# **Walmart Coffee Listings from 500 stores**

## **Final Case Study**

By: Romero Isa

Source: https://www.kaggle.com/datasets/dimitryzub/walmart-coffee-listings-from-500-stores

The reason why I pick this dataset is because I love coffee and out of the datasets about coffee on Kaggle that I went through, this is the most well put together one.

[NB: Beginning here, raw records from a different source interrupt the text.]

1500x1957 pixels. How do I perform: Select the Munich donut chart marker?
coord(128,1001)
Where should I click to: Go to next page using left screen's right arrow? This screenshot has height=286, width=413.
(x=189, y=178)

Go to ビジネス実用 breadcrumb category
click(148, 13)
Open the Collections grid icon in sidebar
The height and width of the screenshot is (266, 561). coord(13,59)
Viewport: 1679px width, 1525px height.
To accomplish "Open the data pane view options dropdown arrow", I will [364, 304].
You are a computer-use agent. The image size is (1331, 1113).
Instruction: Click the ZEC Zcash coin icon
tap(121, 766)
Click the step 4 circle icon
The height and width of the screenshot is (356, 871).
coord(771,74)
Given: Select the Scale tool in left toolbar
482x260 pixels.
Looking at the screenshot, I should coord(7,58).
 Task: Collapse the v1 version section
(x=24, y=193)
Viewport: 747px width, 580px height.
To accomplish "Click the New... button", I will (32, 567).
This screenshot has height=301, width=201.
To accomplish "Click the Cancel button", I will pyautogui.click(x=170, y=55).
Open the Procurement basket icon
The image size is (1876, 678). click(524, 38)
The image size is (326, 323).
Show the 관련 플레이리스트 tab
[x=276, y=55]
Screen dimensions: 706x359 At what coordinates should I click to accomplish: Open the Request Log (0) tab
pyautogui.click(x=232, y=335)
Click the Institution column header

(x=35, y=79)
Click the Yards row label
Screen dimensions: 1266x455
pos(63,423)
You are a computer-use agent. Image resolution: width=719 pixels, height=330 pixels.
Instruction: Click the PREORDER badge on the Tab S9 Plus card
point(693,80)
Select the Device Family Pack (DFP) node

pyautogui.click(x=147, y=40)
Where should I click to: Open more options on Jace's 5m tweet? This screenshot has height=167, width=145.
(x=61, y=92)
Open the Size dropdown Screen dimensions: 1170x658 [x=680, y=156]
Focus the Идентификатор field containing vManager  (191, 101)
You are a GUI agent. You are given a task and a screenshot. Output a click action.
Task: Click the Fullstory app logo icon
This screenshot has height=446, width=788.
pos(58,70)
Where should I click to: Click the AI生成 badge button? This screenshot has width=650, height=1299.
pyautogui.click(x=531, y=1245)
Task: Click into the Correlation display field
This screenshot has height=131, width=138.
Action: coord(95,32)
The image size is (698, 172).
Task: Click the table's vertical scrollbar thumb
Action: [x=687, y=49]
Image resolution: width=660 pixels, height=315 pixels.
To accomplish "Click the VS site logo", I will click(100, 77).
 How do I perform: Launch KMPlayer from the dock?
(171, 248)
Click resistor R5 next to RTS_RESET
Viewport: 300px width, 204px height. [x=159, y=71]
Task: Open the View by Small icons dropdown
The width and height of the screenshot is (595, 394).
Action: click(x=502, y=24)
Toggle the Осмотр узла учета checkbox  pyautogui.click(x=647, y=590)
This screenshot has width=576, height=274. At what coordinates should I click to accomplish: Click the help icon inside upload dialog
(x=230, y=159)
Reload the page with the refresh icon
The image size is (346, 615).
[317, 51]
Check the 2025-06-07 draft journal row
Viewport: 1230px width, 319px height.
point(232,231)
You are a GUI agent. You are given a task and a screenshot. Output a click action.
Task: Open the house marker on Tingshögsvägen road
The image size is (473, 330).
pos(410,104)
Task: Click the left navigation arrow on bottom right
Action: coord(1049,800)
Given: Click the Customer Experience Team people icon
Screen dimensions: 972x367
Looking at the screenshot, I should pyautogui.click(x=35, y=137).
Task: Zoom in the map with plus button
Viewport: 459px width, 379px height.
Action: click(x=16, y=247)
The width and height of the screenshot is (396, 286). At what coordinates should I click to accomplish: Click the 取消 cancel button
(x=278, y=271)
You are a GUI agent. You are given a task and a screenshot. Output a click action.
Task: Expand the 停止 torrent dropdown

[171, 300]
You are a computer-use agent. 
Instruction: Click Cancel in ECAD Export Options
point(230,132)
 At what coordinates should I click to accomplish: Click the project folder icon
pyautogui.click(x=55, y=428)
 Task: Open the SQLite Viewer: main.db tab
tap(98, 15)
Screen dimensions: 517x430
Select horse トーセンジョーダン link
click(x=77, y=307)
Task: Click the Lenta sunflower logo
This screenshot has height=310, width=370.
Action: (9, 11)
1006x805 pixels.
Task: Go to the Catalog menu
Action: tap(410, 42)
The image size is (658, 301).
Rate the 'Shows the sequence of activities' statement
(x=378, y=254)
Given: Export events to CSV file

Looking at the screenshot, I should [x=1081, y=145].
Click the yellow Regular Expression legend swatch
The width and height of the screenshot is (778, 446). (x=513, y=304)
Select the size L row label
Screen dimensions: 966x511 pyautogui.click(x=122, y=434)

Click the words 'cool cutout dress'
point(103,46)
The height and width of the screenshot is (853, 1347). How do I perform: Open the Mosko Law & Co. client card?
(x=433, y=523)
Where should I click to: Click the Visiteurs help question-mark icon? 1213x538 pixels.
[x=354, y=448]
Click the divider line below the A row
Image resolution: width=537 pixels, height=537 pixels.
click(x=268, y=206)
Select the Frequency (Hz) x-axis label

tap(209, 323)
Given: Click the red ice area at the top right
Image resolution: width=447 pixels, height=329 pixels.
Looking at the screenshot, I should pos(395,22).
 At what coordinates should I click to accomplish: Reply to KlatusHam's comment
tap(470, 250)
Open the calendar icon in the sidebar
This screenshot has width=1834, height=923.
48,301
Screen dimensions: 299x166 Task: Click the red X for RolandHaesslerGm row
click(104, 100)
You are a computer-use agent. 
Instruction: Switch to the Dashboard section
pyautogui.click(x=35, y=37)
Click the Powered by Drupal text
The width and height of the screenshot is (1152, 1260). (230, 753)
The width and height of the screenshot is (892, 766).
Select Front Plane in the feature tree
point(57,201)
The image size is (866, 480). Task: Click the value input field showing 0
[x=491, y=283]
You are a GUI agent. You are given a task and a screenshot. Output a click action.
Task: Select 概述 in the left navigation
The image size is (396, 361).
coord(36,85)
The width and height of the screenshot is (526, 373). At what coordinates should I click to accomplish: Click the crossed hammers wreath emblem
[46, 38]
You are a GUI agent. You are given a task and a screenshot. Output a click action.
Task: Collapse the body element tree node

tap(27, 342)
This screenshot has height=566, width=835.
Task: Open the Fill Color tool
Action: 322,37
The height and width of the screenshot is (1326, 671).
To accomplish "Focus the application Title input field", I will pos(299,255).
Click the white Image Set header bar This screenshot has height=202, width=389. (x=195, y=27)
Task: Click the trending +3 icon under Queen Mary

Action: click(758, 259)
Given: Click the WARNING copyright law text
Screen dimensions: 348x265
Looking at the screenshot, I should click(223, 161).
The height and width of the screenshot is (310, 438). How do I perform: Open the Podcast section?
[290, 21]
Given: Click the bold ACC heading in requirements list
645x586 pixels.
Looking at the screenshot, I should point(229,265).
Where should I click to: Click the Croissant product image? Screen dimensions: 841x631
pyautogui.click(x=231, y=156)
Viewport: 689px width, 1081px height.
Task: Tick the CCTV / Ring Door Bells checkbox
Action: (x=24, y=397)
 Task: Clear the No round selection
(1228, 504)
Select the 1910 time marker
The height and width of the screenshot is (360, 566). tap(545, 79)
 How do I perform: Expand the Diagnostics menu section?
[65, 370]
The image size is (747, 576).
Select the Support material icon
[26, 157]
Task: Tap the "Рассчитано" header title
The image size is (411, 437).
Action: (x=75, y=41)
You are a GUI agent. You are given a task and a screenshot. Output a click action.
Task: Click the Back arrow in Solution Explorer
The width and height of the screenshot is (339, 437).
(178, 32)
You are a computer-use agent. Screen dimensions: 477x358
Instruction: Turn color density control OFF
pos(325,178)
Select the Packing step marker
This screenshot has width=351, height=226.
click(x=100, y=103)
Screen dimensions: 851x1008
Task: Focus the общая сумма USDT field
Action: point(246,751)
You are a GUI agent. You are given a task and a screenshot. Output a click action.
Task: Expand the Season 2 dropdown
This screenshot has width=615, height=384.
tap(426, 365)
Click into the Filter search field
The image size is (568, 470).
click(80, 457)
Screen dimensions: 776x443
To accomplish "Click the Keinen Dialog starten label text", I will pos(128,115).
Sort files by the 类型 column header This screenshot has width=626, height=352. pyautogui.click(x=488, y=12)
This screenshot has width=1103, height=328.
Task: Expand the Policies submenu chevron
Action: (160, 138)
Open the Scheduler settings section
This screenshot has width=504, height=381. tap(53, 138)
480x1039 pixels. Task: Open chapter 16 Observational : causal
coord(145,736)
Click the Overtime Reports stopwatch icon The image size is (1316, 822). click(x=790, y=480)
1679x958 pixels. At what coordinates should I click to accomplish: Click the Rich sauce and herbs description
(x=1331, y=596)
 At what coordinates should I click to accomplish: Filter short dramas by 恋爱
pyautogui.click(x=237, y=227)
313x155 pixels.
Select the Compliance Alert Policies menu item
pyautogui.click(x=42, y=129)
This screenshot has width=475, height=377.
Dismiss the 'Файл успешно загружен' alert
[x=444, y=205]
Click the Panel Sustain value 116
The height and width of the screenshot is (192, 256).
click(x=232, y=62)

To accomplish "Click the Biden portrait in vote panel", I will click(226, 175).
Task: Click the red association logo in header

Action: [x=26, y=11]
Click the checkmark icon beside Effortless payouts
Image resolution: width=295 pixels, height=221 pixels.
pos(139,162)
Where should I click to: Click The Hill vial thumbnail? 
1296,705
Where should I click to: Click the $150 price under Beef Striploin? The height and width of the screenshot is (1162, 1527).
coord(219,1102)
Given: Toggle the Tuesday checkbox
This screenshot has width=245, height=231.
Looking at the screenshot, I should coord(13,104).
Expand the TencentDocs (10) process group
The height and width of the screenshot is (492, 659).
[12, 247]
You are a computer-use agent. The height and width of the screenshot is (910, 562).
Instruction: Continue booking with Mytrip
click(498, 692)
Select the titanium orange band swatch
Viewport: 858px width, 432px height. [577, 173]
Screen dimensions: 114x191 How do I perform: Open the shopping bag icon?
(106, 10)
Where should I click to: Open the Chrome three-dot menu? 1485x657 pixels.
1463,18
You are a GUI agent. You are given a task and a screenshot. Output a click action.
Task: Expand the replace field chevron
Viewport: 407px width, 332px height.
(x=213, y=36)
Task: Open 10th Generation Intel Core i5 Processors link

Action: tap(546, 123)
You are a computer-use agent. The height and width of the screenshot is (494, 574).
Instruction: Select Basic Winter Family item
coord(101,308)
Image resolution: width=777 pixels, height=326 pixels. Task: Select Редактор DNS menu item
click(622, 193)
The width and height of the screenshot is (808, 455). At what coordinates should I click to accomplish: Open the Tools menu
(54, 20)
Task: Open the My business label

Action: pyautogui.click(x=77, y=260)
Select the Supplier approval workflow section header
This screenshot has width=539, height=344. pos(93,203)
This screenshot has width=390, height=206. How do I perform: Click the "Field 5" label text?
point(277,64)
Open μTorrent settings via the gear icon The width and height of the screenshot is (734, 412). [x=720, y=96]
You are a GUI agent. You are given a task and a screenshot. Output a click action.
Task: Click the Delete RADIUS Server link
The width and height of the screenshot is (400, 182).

### **Questions to Consider:**
1. What are the top 10 coffee sellers?
2. Which coffee is the most popular by number of reviews?
3. What's the weight distribution of the coffee bags sold in Walmart?
4. What's the price distribution the coffee sold in Walmart?
5. What's the breakdown of the top 20 coffee type that is being sold in Walmart?
6. What's the correlation between price and rating? (min. 100 reviews)
7. What are the most affordable coffee you can get in Walmart? (gramms per dollar value)
8. What are the average prices of the top 5 most popular coffee type?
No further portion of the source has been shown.